*What you are asked to do*. Rewrite the lines starting at the one containing "Image resolution: width=1393" and ending at the one containing "will click(246, 14).", replacing "Download" with "Export" and leaving everything else unchanged.

**** Exercise data

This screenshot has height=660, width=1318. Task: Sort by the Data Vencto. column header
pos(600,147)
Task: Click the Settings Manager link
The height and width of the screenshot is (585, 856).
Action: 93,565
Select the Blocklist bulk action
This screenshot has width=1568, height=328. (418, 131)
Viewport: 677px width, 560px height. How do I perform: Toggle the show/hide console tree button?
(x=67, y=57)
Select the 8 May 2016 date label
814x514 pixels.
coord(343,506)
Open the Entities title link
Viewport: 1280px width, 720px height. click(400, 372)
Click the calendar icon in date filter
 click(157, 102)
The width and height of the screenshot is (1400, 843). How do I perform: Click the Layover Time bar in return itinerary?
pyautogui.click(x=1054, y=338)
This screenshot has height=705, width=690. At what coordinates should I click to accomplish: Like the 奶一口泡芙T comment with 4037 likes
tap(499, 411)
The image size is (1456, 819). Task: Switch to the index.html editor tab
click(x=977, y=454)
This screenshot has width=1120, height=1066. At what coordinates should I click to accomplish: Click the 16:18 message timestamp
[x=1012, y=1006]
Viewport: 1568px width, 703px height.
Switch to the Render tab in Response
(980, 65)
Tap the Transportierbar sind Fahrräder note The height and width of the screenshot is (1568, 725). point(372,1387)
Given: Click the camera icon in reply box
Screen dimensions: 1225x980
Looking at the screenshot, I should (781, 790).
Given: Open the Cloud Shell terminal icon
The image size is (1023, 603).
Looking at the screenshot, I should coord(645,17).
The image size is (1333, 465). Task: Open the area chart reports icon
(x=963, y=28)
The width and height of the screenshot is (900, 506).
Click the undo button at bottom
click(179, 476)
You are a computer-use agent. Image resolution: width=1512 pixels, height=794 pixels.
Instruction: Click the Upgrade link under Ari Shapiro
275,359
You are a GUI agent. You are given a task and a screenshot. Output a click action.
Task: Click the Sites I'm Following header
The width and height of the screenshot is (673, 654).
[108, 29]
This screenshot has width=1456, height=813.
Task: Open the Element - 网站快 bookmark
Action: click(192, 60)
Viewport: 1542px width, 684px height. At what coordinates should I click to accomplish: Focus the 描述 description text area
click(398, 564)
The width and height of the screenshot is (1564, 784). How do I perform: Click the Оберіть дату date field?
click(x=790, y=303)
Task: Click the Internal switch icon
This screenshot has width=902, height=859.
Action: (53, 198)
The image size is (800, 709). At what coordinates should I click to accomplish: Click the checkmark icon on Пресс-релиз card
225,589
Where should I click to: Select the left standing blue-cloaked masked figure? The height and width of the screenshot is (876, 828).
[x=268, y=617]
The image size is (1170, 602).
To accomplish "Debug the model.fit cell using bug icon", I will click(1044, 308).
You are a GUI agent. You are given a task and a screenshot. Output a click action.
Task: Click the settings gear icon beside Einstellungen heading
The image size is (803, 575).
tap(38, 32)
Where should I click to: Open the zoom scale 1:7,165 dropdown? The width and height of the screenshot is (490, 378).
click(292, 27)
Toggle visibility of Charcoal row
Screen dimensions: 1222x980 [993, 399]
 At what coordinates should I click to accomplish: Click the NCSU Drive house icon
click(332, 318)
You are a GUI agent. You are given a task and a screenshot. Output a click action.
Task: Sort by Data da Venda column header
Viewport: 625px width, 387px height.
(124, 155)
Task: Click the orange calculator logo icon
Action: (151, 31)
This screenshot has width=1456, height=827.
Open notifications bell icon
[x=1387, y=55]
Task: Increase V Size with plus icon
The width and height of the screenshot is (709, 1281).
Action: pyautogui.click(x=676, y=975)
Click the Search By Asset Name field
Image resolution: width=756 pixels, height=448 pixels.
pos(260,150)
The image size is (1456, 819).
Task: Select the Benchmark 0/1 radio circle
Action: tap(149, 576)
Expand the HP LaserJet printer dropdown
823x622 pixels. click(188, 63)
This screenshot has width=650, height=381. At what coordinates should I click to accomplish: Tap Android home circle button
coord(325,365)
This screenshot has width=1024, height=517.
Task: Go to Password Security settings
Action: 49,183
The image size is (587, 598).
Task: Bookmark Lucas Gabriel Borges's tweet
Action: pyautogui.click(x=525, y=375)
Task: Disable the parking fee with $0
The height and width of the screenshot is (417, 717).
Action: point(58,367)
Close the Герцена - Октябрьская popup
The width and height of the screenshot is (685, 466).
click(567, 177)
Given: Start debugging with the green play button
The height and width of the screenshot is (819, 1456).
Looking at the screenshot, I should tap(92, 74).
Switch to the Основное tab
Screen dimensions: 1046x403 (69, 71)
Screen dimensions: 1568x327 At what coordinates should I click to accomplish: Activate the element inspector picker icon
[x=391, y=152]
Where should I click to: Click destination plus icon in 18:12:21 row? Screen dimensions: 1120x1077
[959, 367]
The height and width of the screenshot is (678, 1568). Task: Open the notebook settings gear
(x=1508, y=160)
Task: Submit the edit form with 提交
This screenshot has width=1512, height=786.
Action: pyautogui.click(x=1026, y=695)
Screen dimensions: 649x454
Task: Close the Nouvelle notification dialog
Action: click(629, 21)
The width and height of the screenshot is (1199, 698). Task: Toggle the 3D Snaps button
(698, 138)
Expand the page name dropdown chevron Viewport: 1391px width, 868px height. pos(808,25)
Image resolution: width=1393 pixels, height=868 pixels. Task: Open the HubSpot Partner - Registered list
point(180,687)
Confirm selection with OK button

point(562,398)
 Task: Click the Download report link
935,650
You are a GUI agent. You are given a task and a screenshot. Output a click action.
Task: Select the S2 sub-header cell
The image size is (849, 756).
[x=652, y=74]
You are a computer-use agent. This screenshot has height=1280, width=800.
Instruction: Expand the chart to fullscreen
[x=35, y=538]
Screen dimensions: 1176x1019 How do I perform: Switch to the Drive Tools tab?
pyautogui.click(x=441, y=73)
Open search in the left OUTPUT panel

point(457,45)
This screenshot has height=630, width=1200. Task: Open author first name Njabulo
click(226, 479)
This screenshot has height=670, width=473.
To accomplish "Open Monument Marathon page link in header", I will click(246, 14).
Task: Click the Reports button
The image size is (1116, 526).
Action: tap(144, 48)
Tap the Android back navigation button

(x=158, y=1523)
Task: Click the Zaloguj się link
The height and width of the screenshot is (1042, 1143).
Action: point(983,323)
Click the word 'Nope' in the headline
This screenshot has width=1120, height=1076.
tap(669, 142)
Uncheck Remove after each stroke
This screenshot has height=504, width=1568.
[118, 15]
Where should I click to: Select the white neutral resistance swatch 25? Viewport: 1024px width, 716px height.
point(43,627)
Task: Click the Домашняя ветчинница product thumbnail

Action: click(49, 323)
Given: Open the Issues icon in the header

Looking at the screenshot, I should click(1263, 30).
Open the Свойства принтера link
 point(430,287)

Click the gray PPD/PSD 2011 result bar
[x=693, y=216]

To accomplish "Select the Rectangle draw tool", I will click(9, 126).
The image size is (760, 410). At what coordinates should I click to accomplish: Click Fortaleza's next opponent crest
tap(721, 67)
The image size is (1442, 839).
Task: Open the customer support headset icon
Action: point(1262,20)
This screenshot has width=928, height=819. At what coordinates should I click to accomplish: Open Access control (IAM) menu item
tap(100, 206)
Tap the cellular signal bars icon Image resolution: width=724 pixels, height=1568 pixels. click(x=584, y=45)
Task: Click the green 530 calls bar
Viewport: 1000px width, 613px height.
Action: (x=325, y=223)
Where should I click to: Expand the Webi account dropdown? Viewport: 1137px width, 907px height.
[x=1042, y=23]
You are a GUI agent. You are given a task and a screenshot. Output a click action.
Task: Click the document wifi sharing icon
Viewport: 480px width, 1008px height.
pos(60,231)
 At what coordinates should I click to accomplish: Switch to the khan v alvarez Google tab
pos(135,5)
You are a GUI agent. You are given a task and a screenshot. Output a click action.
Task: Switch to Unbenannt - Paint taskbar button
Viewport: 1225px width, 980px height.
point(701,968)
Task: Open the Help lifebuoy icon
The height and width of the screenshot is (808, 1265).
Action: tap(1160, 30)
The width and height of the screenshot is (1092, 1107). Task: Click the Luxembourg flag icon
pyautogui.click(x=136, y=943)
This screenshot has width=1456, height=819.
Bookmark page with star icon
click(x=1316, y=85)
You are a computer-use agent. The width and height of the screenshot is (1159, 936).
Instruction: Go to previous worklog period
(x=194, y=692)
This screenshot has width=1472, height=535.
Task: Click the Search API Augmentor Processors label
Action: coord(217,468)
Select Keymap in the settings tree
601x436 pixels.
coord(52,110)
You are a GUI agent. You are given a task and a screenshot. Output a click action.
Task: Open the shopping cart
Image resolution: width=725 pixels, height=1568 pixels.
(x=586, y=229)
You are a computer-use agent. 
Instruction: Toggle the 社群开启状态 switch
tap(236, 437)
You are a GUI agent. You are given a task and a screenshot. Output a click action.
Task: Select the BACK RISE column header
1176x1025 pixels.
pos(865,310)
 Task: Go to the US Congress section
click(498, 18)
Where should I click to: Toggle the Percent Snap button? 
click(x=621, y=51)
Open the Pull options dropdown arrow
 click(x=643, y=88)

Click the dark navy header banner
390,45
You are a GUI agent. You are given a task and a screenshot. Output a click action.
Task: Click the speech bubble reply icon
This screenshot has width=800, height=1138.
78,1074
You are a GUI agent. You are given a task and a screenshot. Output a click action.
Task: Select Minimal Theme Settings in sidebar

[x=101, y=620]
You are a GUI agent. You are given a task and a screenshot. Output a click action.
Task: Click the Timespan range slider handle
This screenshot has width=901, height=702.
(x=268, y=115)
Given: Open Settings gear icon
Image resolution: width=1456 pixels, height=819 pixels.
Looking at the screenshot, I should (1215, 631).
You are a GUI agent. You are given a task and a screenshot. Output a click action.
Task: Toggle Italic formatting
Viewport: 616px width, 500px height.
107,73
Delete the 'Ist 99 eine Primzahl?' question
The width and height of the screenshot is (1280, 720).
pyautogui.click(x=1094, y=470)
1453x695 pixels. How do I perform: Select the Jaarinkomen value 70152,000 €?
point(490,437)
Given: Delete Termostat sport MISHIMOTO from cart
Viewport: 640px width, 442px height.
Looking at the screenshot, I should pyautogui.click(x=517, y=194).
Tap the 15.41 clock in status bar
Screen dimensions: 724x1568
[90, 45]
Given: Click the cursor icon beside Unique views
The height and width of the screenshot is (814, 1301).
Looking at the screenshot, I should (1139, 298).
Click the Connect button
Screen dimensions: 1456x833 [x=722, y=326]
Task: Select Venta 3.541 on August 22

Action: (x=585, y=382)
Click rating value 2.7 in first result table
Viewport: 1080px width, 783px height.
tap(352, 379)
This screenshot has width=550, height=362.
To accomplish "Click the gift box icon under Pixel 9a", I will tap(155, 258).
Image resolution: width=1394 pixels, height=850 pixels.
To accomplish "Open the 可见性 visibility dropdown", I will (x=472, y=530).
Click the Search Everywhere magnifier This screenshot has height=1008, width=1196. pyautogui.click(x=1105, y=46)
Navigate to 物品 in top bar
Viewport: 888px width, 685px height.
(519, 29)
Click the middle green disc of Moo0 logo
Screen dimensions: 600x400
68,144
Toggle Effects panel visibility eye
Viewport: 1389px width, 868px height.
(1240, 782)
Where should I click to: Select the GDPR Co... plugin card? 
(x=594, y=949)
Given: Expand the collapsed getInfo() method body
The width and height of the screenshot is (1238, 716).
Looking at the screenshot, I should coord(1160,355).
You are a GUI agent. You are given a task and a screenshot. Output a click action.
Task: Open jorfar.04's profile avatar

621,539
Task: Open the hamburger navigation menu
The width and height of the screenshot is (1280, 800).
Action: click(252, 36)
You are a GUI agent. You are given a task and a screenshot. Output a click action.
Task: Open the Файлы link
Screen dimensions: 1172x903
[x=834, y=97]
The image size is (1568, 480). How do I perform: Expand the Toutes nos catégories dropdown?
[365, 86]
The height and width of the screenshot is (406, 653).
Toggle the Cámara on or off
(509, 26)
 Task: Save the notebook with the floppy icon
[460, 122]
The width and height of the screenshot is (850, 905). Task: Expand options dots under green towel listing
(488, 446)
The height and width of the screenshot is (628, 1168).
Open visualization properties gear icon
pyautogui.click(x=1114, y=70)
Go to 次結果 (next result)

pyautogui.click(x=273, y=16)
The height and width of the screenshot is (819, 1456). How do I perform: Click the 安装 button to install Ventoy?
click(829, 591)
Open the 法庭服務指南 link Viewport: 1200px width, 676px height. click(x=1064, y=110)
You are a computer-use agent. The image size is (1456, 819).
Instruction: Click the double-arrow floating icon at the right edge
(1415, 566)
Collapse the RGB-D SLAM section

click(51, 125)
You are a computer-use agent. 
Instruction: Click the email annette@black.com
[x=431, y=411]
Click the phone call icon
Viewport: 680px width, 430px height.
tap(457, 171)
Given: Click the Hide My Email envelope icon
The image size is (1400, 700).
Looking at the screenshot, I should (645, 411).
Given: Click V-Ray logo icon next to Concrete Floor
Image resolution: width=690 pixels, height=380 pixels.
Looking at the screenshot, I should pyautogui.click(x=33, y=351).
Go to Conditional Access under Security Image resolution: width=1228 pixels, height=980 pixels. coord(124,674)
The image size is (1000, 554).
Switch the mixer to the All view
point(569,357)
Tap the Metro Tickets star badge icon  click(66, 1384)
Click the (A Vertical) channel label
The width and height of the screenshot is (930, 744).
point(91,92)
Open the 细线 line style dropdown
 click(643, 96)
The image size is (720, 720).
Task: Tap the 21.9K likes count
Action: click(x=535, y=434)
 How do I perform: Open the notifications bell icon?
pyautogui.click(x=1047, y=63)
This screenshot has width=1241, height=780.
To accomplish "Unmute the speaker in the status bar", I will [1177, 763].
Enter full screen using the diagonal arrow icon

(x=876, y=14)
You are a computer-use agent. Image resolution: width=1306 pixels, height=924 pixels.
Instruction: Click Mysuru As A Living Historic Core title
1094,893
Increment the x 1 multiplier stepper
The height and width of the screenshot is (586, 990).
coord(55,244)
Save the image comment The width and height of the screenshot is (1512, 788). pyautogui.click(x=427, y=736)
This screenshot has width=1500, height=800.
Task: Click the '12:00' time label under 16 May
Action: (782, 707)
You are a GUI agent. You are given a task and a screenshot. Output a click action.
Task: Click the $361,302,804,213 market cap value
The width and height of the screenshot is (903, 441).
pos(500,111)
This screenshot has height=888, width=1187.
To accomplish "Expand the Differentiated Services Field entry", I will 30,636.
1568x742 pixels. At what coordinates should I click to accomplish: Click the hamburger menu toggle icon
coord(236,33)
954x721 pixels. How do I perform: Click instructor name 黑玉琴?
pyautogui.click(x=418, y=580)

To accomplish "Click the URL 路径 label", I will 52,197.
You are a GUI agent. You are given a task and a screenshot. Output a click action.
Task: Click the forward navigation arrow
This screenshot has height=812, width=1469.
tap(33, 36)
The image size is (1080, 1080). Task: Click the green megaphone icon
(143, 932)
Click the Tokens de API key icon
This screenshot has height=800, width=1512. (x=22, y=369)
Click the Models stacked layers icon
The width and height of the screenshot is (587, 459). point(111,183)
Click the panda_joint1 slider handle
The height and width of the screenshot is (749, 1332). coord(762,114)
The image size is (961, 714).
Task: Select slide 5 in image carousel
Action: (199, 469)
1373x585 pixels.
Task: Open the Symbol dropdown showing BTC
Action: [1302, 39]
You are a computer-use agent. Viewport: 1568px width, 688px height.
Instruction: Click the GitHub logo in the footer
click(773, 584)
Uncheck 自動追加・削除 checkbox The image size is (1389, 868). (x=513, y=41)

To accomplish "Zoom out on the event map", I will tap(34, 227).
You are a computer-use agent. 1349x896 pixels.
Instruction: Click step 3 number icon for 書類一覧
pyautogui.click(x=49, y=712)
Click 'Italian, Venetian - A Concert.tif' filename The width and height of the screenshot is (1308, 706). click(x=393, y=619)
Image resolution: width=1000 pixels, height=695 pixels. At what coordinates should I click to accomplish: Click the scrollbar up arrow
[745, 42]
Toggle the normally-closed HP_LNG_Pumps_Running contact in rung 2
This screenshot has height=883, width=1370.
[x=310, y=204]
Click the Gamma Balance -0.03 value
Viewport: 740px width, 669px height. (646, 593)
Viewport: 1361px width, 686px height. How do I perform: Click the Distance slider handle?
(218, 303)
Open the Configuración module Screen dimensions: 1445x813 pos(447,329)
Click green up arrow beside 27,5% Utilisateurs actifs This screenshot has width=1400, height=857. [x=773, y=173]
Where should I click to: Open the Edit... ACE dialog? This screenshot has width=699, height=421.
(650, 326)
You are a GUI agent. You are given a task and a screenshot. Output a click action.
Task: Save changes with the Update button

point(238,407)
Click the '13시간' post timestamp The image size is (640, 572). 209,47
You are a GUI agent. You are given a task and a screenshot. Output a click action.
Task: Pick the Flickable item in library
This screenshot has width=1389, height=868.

********

*Task result*.
Image resolution: width=1393 pixels, height=868 pixels. Task: Open the HubSpot Partner - Registered list
point(180,687)
Confirm selection with OK button

point(562,398)
 Task: Click the Export report link
935,650
You are a GUI agent. You are given a task and a screenshot. Output a click action.
Task: Select the S2 sub-header cell
The image size is (849, 756).
[x=652, y=74]
You are a computer-use agent. This screenshot has height=1280, width=800.
Instruction: Expand the chart to fullscreen
[x=35, y=538]
Screen dimensions: 1176x1019 How do I perform: Switch to the Drive Tools tab?
pyautogui.click(x=441, y=73)
Open search in the left OUTPUT panel

point(457,45)
This screenshot has height=630, width=1200. Task: Open author first name Njabulo
click(226, 479)
This screenshot has height=670, width=473.
To accomplish "Open Monument Marathon page link in header", I will click(246, 14).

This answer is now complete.